Could modern civilisation break down? Yes, of course it could. Anyone who rejects this statement as alarmist, should watch The Age of Consequences.

We can start with August 23, 2005, as New Orleans is hit by Hurricane Katarina. The ensuing flood led to chaos, and hit both security measures and society’s self-regulation. What would have happened if several large US cities had been struck simultaneously? Would there have been a risk that things spiralled completely out of control, whereby the State and civil society both lost their stabilising powers? Whenever such questions arise, we often imagine they stem from environmentalists or green politicians. This time, however, the concerned message sprung from an unusual end, making it even more interesting.

Many assume that a society’s degree of welfare and security is all about oil profits, military systems and so on. This idea barely touches the surface. A society’s long term stability is more decisive, anchored in state organising, democratic politics and smooth societal and economic structures. Such elements are, however, surrounded by something other and more profound. Nature’s stability is a necessary concern so a sustainable society can be established over time. This is not only the case for all societies, but also for humanity as a whole. Over the course of 12,000 years, we have developed within the frames of a balanced and thus predictable natural environment. There are signs that this state has now passed, and that over the years its consequences could grow in scope and strength.


This time, however, the concerned message sprung from an unusual end, making it even more interesting.


Although some pretends otherwise, the climate debate has long since moved away from the question of whether climate change is real or not. Instead, there are now more practical issues surrounding what risks we are facing, plus how and with which means we are able to implement a green shift. The documentary The Age of Consequences grabs hold of this issue, and provides a voice for players other than the ones we encounter. Reports from and interviews with people in the US military provide an important backdrop to the developing story.

We stopped by New Orleans. Syria constitutes a far more serious example. The political debate has focused a lot on whether Assad or the rebels, Russia or the USA and so forth, are to blame for what went wrong. This documentary adds a vital point, that the country suffered extreme draught for three years, starting in the autumn of 2006. People in the countryside lost their livelihood, and 1.5 million over a short period of time relocated to the cities. This resulted in unemployment, homelessness and poverty. Societal mechanisms lost their balance, creating both instability and IS recruits. The country no doubt had problems to start with, and precisely due to these the draught had accelerated results, taking it in the direction of war followed by a refugee crisis. A chain of events this way spread instability to an ever greater area and to further countries. The more powerful the instability, the greater is the potential for an authoritative response, which instead of creating solutions for all, builds walls and hope that the nation in itself will be enough on its own. Those interviewed for the documentary clearly state that such reactions will only make things worse.
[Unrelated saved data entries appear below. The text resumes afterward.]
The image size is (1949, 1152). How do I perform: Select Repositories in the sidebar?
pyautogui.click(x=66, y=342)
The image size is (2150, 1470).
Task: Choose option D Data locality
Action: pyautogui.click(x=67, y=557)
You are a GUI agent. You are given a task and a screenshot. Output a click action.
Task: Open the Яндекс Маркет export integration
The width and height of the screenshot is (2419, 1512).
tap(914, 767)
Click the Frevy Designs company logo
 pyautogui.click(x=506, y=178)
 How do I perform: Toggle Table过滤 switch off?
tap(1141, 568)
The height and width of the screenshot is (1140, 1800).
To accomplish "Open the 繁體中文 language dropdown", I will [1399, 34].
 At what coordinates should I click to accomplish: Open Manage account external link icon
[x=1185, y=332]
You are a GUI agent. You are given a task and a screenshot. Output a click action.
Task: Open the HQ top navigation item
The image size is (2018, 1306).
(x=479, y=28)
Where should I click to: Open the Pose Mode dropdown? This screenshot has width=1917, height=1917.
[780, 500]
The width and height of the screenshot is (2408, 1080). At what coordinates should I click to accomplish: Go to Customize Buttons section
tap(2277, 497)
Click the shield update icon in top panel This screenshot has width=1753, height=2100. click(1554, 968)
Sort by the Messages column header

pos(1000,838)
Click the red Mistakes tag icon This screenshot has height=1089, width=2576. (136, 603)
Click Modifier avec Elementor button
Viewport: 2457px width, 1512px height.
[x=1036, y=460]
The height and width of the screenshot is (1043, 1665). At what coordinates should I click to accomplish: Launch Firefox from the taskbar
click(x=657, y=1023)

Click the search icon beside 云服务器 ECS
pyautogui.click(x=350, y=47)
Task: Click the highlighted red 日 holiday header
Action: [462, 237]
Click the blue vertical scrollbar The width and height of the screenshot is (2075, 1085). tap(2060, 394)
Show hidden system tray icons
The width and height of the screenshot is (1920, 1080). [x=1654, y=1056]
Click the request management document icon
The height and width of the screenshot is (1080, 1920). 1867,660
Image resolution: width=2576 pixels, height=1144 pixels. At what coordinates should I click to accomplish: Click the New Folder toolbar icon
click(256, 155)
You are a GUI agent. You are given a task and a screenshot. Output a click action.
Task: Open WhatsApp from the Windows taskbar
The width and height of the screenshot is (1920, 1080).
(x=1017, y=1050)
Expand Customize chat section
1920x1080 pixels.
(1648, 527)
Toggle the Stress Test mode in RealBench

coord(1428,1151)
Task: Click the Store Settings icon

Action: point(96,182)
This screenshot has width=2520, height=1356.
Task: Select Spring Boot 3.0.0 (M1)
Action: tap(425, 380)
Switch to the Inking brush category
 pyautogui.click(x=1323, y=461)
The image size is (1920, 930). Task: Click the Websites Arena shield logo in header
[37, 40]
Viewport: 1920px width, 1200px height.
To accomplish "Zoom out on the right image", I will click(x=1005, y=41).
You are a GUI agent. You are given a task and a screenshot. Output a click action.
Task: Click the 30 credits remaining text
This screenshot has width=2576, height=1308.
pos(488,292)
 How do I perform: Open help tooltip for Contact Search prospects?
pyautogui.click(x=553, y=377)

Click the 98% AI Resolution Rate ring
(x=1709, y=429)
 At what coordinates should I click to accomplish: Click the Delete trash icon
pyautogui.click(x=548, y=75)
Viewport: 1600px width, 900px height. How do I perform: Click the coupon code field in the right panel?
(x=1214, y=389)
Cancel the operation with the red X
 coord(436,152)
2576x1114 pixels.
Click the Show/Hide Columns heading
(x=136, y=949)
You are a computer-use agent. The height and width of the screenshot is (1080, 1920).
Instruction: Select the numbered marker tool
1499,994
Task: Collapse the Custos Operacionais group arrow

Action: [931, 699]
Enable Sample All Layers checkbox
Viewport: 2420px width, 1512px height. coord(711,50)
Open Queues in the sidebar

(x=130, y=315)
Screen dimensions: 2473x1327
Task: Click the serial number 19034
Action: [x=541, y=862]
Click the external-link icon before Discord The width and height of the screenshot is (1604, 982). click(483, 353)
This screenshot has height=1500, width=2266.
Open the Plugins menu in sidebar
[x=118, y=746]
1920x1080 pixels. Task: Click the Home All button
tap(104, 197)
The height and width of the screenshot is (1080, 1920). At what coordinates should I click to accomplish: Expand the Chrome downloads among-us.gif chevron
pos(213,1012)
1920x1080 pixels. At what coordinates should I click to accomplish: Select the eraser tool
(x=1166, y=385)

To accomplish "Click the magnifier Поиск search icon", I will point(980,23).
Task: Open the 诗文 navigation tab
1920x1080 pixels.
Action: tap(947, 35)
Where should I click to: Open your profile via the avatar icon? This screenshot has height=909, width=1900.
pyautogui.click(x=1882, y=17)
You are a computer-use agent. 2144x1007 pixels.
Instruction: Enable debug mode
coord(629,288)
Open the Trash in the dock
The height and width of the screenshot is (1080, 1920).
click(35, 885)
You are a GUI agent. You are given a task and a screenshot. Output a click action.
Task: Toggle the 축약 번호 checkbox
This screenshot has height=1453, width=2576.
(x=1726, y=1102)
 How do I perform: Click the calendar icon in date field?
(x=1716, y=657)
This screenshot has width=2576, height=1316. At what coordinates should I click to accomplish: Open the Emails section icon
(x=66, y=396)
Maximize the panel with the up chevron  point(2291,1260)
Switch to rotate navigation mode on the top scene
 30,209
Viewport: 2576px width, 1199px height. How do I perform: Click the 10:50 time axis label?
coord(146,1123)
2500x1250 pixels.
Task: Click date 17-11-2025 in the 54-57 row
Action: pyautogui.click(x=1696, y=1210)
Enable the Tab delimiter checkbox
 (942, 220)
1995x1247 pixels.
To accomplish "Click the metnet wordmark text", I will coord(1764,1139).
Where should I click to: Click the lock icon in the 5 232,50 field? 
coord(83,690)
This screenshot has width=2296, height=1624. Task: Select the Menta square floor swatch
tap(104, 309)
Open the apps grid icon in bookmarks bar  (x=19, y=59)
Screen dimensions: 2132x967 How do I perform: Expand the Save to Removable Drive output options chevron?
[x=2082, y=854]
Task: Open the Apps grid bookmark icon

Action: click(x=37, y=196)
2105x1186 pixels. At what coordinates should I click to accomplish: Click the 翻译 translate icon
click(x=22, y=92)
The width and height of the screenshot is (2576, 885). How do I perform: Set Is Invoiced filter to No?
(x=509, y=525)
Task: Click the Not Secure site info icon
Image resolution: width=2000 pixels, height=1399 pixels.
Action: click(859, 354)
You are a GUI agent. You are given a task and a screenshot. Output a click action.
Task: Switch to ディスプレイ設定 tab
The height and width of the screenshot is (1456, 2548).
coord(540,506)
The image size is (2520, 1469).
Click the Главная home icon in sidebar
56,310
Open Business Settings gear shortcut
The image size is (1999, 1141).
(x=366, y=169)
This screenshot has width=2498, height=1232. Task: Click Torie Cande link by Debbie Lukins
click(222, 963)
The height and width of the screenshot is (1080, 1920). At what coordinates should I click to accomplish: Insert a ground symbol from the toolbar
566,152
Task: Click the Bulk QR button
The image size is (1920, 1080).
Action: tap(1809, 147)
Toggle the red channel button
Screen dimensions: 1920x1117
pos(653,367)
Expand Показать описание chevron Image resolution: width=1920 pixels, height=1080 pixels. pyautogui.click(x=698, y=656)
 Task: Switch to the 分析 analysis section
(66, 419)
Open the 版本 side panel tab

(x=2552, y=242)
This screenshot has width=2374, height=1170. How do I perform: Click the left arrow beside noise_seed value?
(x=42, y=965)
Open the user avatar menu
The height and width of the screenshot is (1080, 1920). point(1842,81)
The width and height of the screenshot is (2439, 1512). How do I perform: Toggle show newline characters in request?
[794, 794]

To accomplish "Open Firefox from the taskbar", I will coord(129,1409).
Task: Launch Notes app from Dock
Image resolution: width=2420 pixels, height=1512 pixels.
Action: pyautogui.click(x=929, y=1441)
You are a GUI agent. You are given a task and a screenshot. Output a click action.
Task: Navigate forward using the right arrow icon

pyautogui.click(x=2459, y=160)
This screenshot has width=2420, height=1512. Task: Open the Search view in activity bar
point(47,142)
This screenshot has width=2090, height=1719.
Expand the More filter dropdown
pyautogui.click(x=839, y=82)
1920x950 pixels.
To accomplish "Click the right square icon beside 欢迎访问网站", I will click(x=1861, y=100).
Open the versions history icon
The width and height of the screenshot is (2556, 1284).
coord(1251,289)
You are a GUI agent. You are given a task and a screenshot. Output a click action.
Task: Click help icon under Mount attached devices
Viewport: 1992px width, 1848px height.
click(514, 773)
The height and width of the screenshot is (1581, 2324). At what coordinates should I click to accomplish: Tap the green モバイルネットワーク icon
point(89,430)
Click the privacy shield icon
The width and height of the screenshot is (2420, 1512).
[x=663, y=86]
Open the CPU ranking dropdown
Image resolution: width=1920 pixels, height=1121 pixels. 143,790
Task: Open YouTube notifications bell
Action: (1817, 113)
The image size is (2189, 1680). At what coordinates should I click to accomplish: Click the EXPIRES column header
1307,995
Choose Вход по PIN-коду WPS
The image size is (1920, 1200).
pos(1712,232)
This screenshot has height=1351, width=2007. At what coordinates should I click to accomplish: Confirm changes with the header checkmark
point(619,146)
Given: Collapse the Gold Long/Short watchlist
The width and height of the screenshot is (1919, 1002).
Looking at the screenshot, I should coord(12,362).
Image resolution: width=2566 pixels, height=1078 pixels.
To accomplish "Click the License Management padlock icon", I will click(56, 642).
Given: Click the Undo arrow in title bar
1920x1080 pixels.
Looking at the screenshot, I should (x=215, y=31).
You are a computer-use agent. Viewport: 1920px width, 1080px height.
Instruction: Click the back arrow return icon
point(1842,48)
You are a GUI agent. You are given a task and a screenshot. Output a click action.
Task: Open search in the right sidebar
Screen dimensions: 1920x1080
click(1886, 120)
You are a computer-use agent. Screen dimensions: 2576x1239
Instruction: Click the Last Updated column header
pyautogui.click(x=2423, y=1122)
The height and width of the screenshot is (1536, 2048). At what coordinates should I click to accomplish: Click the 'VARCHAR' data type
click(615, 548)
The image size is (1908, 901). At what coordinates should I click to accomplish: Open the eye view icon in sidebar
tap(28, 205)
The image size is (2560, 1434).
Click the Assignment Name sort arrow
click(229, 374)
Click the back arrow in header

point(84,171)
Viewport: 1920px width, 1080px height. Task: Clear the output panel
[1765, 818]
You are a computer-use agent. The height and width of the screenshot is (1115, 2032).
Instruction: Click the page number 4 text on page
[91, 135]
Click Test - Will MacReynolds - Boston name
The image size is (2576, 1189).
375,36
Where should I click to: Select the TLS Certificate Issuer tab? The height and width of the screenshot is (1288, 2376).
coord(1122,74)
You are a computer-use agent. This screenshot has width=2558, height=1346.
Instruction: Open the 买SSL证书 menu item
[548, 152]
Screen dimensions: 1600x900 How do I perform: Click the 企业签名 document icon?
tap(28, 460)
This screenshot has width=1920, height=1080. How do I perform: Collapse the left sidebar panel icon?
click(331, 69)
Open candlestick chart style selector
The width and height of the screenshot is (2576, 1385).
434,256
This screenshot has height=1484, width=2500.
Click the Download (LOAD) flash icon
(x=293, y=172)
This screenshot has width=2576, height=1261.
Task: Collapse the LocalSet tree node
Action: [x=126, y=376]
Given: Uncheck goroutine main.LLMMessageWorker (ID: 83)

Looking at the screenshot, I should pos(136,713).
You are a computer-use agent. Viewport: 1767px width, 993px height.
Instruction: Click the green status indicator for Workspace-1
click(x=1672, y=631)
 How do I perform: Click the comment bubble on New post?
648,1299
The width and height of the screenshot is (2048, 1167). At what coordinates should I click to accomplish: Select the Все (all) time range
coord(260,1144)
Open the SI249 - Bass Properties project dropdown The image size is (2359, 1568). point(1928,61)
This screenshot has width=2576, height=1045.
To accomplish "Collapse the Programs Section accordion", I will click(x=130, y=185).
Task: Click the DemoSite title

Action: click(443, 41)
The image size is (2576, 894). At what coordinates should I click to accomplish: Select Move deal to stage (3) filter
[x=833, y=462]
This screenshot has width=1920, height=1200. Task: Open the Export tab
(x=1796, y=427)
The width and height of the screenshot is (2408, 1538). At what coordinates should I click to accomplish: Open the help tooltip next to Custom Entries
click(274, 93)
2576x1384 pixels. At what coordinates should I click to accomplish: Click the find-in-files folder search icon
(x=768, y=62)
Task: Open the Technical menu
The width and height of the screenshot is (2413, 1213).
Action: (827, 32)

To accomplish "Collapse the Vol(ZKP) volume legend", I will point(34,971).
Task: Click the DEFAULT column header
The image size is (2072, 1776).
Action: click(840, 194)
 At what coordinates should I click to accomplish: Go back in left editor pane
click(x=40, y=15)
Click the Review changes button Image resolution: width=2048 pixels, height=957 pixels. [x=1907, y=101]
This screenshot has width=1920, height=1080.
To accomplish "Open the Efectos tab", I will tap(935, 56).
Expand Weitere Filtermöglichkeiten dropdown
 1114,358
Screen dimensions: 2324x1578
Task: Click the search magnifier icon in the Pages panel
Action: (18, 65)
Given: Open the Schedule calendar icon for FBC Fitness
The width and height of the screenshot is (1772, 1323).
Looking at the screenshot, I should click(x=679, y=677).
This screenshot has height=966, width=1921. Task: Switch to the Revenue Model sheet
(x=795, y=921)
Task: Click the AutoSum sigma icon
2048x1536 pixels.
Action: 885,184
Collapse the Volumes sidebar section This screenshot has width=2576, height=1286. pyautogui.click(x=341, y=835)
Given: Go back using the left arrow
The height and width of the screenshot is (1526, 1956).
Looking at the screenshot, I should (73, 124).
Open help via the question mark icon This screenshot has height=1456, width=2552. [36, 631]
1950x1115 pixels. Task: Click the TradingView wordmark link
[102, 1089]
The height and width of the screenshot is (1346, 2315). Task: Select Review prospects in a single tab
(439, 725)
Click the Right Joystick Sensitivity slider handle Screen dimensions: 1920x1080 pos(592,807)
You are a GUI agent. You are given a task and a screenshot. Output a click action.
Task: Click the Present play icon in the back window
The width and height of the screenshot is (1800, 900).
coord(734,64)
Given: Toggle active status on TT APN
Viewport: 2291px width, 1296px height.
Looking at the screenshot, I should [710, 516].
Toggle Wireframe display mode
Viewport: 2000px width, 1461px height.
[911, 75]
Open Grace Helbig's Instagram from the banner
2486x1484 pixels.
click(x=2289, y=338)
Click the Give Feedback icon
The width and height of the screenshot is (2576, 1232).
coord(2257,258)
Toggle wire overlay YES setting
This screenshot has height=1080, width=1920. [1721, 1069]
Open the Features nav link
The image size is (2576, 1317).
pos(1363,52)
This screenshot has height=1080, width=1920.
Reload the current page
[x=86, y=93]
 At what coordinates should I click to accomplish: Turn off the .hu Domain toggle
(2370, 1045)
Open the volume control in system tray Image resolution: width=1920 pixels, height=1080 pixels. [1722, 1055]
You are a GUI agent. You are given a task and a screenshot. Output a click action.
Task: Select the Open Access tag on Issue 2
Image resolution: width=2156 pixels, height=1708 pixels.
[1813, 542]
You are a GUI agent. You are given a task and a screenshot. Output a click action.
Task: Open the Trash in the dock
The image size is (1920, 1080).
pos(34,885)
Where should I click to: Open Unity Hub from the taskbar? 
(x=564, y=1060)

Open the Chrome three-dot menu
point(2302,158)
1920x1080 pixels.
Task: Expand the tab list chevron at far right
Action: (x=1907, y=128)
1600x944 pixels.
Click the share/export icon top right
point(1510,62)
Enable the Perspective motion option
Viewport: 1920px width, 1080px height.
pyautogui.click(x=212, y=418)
The film also highlights other examples, including Egypt’s acute 2010 crisis, which can be traced back to the Russian draught. The national grain production failed, with consequences for areas dependent on grain import. This way, draught caused by climatic changes in one country can lead to a critical lack of bread somewhere completely different. In the global world, factors are closely linked, and when things go wrong, it is often the disadvantaged who suffer. In Egypt, this created social unrest, scope accelerating and threatening social and state structures. Nearby, the Sahel-belt stretches across Africa, south of the Sahara. In large swathes of this area, draughts and loss of water resources have led to instability, war and humanitarian catastrophes, accompanied by an onslaught of refugees. An enormous crisis for the people involved, but for the world as a whole such forms of instability could potentially have even greater consequences. This is illustrated by the melting glaciers of Himalaya, which in 2017 provide water for a billion people. If the glaciers continue to reduce, the fight for water will also here increase, to potentially grave consequences. Unlike in the Sahel-belt, here are there nuclear powers that risk losing their most important resource.

The distance from a well-functioning society to it potentially breaking down can be frighteningly short.

These examples illustrate how life, everywhere from cities to international areas, is characterised by more than both actions of players and society’s institutions. This involves the natural environment more, which today mostly means climate change. The distance from a well-functioning society to it potentially breaking down can be frighteningly short. Habit of thoughts make it hard to adjust the course we are currently sailing. Our lives are so attached to fossil resources, even heavy-duty danger signals do not stop us from continuing on our usual path.

We have heard these issues before. However, what the film contributes are interviews with other people in roles we do not normally deal with. When retired officers and others connected with the US security system, with serious faces, point out the crisis we face, it is harder to shrug and pretend nothing is happening. Several of those featured explain that their involvement is due to the safety of the USA. The message being that it is in national interest to contribute to global stability through securing the stability of the climate. This way of thinking may induce scepticism for those wanting more ethical conviction, whilst someone pragmatic would say what is important is that something gets done.

If lines are to be drawn, then the conclusion must be that this film ought to be watched by as many as possible. Most of all, by those whose arguments are founded on a premise of living as we were, only making a green change if it does not cost us anything. The Age of Consequences tells us that such forms of inaction in itself constitutes action – with potentially dire consequences.